Investors are revisiting Europe exchange traded funds in significant fashion this year with many looking for value plays as the U.S. equity market looks increasingly expensive. There are plenty of positives when it comes to European equity markets, including improving economic growth and some attractive valuations.
Those could be the catalysts luring professional investors to ETFs such as the Vanguard FTSE Europe ETF (NYSEArca: VGK). VGK is the largest dedicated Europe ETF trading in the U.S. Investors should note VGK is not a dedicated Eurozone ETF as highlighted by its hefty weights to the U.K., Switzerland and some Nordic countries.
The Eurozone macroeconomic environment has steadily improved, with a significant uptick in manufacturing and services PMIs over the end of 2016. Eurozone growth may continue to pick up speed ahead after the European Central Bank revealed increased loan demand and easing of terms and conditions on new loans to help stimulate the economy.
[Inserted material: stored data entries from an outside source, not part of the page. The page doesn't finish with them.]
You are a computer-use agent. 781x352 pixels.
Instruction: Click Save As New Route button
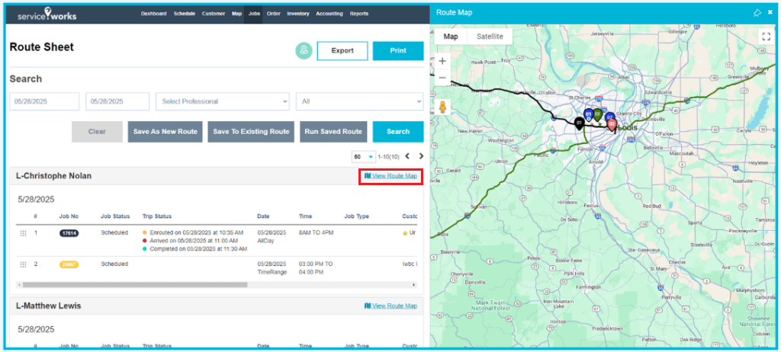click(x=166, y=131)
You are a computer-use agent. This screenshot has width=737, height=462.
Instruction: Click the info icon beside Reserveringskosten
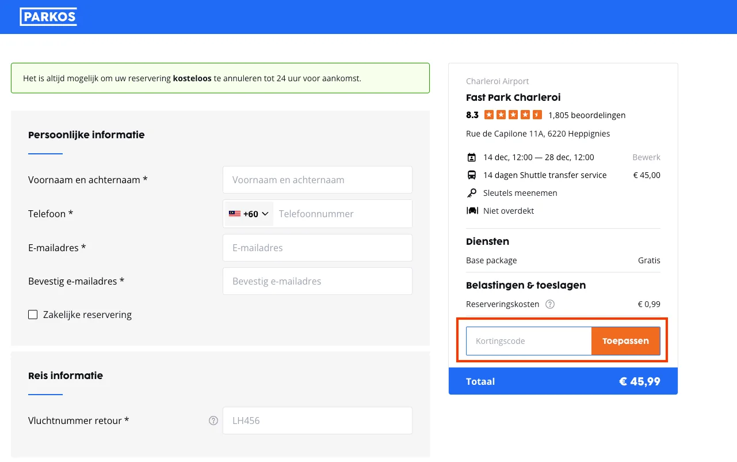[550, 304]
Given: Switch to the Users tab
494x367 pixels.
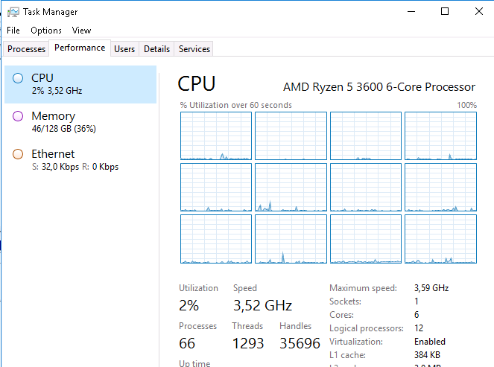Looking at the screenshot, I should [x=124, y=49].
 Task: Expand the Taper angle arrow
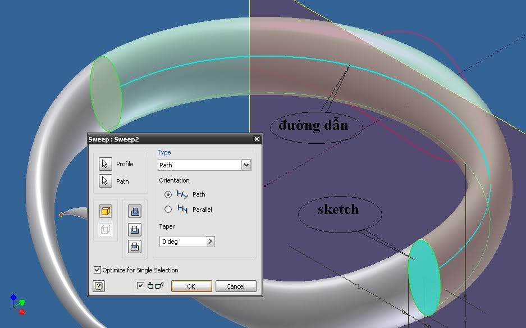[x=211, y=242]
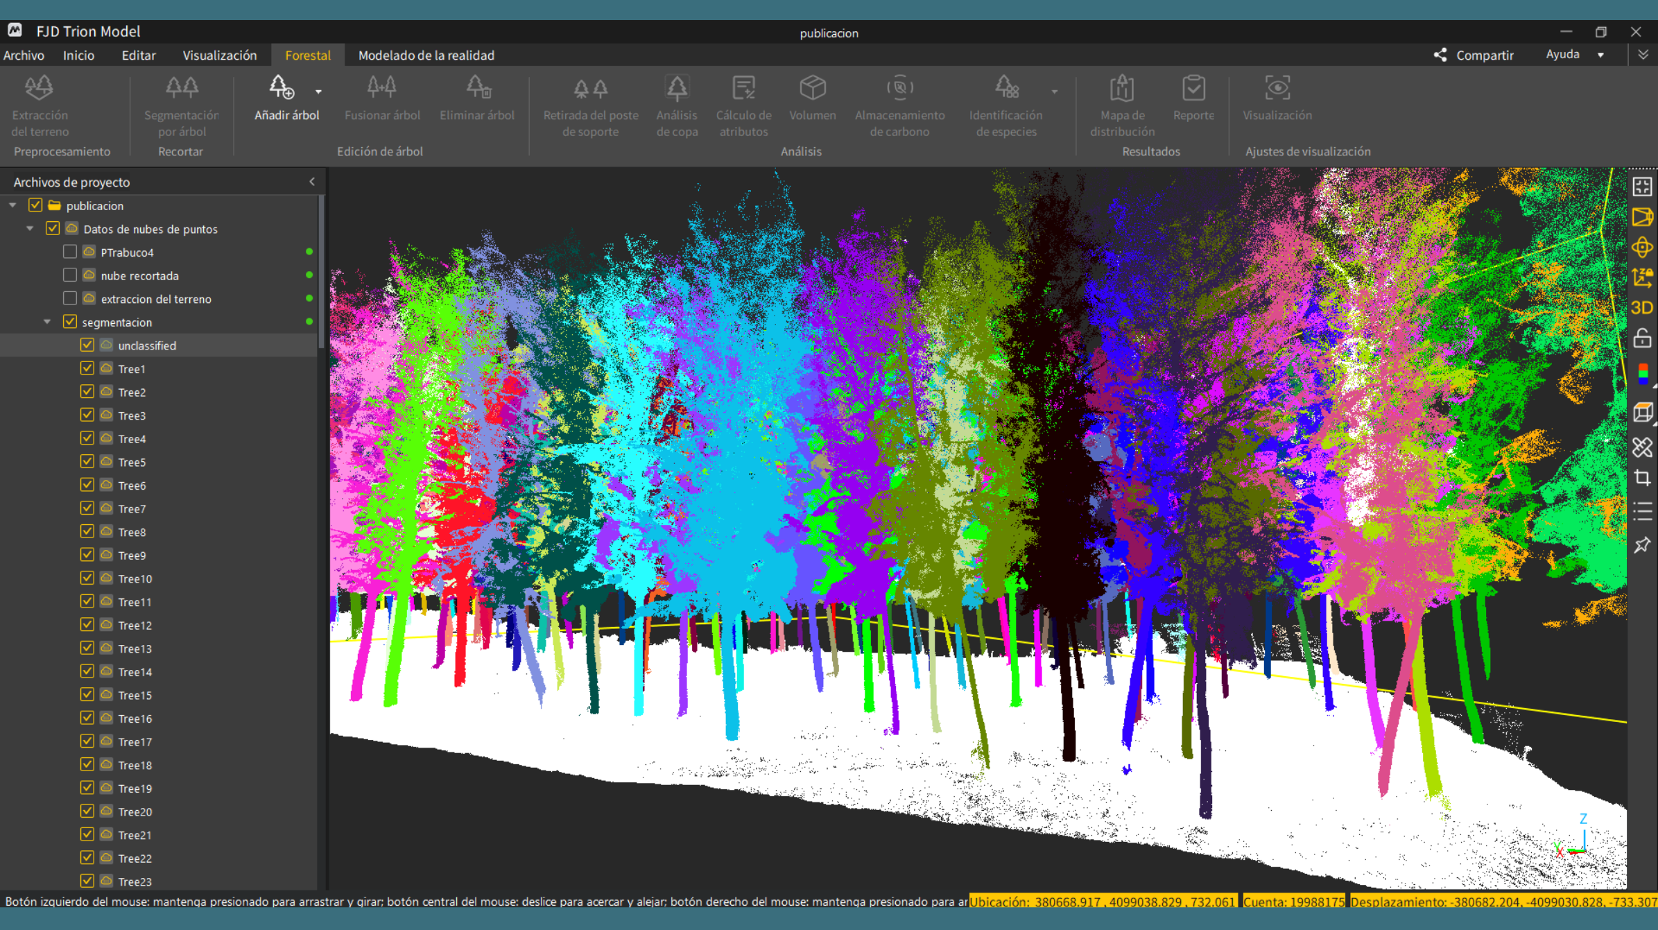Check the nube recortada checkbox
Image resolution: width=1658 pixels, height=930 pixels.
click(69, 275)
Last week at the SkyBridge Alternatives (SALT) hedge fund conference in Las Vegas, “speaker after speaker touted European equities for their attractive valuations and as a means to diversify away from the volatile American market in light of rising U.S. geopolitical risk. France’s election of centrist Emmanuel Macron over far-right nationalist Marine Le Pen this month has especially eased investors’ fears that antiestablishment forces would challenge the integrity of the European Union (EU),” reports ETF Daily News.
Eurozone stocks and the related exchange traded funds have been impressive performers this year. For example, the iShares MSCI EMU ETF (NYSEArca: EZU) and SPDR EURO STOXX 50 (NYSEArca: FEZ) topped the S&P 500 in the first quarter.
While the France election is wrapped up, investors still must consider other sources of European political risk, including the June Brexit poll in the U.K. as well as national elections later this year in Germany and Italy. Germany and Italy are the Eurozone’s largest and third-largest economies, respectively.
“Trading at around 17 times earnings, European companies are priced to move compared to American firms, which are trading at 22 times earnings,” according to ETF Daily News. “Dividend yields also look attractive relative to U.S. stocks. The MSCI Emerging Europe Index, which is most heavily weighted in Russian, Polish and Turkish stocks, currently yields 3.2 percent. The S&P 500 Index, by comparison, yields 2 percent.”